Writing Sample - Educational Personal Finance Article
ARTICLE SAMPLE – Financial Article written for First Citizens Investment Services
Retirement Realities: Managing your hard earned funds
Written by Christine Charlemagne
As the popular adage goes, Retirement is your reward for a lifetime of hard work! Certainly, most of us dream of spending our
retirement relaxing on Mediterranean cruises; travelling the world; spending time with family; doting on our grandchildren;
enjoying outdoor gardening; or basking in the sun, in our sea-side condo, or a special place of our dreams. After all, retirement is
meant to be a time of relaxation and enjoyment.
However the reality is that if we do not adequately manage our retirement funds and income, living this dream may never be a
reality. We must consider that at retirement, there is generally no longer a flow of steady income—for those of us fortunate enough
to have one—and certainly not at the rate we grew accustomed to during our working years. Monthly pension will amount to a
fraction of previous monthly earnings.
It is with these harsh realities in mind that First Citizens Investment Services is honored to present you with some keen advice to
help you manage your hand-earned funds, as you welcome your golden years.
Turn your retirement assets into income
• Generate Interest Income
At retirement, most individuals would have accumulated some retirement savings, and/or would have received a lump sum
retirement gratuity. Investing those funds in a higher-yielding fixed income account with a fixed return rate for the period is a good
option to generate income, while preserving your principal (invested amount).
Consider investing the sum of EC$100,000 in a 365-day fixed income investment which pays a return rate of 4.50% per annum.
This will result in your investment earning EC$4,500 for the year, an average of EC$375.00 a month—depending on your
retirement expenses, this amount can be used to cover your monthly food or utility bills.
Alternatively, higher interest income opportunities like investing in longer-term treasury notes or government bonds can be
considered. In most recent times, for example, we have seen five-year EC-dollar bonds of regional governments attracting returns
of 6.50% per annum. This would translate to potential income of EC$6,500 a year, or EC$3,250 every six months, on your
investment of EC$100,000.
• Generate Rental Income
At retirement, there is a high possibility you may be a home-owner. If this is the case, congratulations and bravo to you, however it
may be worth your while to consider that while a house is an appreciating asset and certainly a good investment, the expenses
associated with home-ownership may be excessive! Real estate taxes, house insurances, utilities, services, repairs and
replacements are expenses which will certainly reduce your discretionary spending.

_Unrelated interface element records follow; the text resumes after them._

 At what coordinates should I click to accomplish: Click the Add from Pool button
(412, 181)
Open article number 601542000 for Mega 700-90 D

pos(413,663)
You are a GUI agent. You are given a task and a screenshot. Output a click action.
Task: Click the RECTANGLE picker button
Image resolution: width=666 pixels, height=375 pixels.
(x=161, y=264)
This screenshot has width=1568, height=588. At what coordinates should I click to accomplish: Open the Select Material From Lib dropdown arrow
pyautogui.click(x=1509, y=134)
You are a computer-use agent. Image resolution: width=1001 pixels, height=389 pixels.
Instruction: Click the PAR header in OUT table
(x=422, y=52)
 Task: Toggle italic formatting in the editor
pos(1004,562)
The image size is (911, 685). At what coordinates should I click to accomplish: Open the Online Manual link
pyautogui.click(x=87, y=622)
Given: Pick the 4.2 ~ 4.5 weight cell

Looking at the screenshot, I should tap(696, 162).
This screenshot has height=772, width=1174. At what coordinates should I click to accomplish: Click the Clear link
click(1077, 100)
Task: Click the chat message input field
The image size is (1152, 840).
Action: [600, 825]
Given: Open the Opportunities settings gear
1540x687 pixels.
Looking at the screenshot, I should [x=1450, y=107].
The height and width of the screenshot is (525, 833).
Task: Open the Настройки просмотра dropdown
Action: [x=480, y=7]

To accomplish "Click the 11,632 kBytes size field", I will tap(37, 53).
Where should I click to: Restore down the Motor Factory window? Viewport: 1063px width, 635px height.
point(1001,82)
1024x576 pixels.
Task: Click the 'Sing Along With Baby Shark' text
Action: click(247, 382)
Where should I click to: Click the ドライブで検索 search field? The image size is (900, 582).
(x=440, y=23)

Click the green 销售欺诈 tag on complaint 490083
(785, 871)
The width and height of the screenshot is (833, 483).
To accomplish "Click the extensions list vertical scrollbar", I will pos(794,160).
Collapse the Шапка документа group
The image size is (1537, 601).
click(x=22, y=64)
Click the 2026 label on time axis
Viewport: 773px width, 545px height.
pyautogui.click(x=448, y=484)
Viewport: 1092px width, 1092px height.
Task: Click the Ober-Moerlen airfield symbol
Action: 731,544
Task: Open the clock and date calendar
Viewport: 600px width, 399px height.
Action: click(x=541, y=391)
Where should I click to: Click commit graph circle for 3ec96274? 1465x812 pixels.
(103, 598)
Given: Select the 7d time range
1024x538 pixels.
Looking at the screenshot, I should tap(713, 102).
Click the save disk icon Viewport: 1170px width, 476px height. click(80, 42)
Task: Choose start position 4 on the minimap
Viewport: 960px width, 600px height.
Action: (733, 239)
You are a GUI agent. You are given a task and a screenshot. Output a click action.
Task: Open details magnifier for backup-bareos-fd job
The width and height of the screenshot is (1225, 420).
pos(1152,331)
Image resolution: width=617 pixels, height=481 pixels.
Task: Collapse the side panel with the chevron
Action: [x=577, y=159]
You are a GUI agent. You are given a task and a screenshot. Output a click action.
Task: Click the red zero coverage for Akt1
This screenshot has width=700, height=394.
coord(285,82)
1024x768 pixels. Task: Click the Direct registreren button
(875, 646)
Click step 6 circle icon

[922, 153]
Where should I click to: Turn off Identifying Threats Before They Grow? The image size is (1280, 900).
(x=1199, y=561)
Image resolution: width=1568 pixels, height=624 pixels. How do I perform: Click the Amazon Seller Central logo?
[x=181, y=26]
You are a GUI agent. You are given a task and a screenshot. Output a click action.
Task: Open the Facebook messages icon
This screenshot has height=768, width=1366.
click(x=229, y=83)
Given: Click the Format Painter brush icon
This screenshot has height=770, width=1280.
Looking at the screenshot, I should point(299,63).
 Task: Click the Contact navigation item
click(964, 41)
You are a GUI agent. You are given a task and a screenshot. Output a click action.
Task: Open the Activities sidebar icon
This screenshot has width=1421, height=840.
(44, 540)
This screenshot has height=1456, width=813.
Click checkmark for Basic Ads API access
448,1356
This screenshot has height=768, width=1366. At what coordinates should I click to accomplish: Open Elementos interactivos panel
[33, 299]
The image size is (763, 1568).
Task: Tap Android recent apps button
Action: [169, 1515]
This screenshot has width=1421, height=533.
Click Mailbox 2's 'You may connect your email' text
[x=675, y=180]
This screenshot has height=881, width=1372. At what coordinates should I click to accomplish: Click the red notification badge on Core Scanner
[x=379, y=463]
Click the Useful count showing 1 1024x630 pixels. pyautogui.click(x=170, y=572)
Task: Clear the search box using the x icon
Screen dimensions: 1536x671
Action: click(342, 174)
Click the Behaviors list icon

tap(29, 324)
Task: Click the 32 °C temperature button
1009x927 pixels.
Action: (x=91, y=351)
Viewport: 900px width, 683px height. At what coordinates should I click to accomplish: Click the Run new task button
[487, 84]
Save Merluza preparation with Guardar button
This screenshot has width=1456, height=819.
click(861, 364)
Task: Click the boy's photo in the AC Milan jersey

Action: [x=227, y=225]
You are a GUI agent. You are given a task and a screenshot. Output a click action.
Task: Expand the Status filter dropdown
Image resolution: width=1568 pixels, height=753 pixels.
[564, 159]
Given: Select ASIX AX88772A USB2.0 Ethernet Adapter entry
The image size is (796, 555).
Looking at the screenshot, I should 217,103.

Generating rental income is a good option to help offset your housing expenses; as such it may be worth exploring the possibility
of renting a room, or renovating to create an apartment which can be rented out.
If generating rental income is not a possibility, down-sizing to a smaller property may be another option to consider, as it allows
you to not only reduce your housing expenses, but may also provide additional security and comfort in your golden years.
Review your investment and savings Portfolio with a view to reducing risk
Different life stages calls for different investment approaches. For instance, young individuals who are fresh out of college,
entering the work force are generally considered to be in their wealth accumulation investment phase. In this phase the objective is
to build savings and investments, such as investing towards home-ownership, building an emergency fund and savings towards
children’s education. A wealth accumulation investment phase would most-likely consist of a greater percentage of equities
(investment in shares), as these types of investments generally provide higher return opportunities, but are considered more risky
investments.
On the flip side, retirees are in the wealth preservation phase, which generally means risk avoidance and minimization as much as
possible. With earnings now reduced, the objective of this phase is to safeguard the funds accumulated in earlier years, in order to
sufficiently meet needs and wants during retirement. An important aspect of a wealth preservation investment portfolio is that
there is usually a notable reduction in the percentage of funds invested in equities. Wealth preservation portfolios typically seek to
reduce risk; as such equity investments are usually replaced with safer fixed income and short-term investments.
The chart below shows a general rule of thumb for wealth preservation investment portfolio, for individuals living on retirement
income, preserving wealth for 20 to 30 years.
WEALTH PRESERVATION PORTFOLIO SAMPLE
Understand the impact of age on expenses!
At the base of managing retirement funds is the understanding that during retirement, although some costs go down, some key
expenses are very likely to be amplified! Expenses such as healthcare and long-term care for yourselves or even your parents
feature prominently among these. A Forbes magazine article states that that most individuals estimate their projected retirement
costs at 75% less than the actual retirement costs.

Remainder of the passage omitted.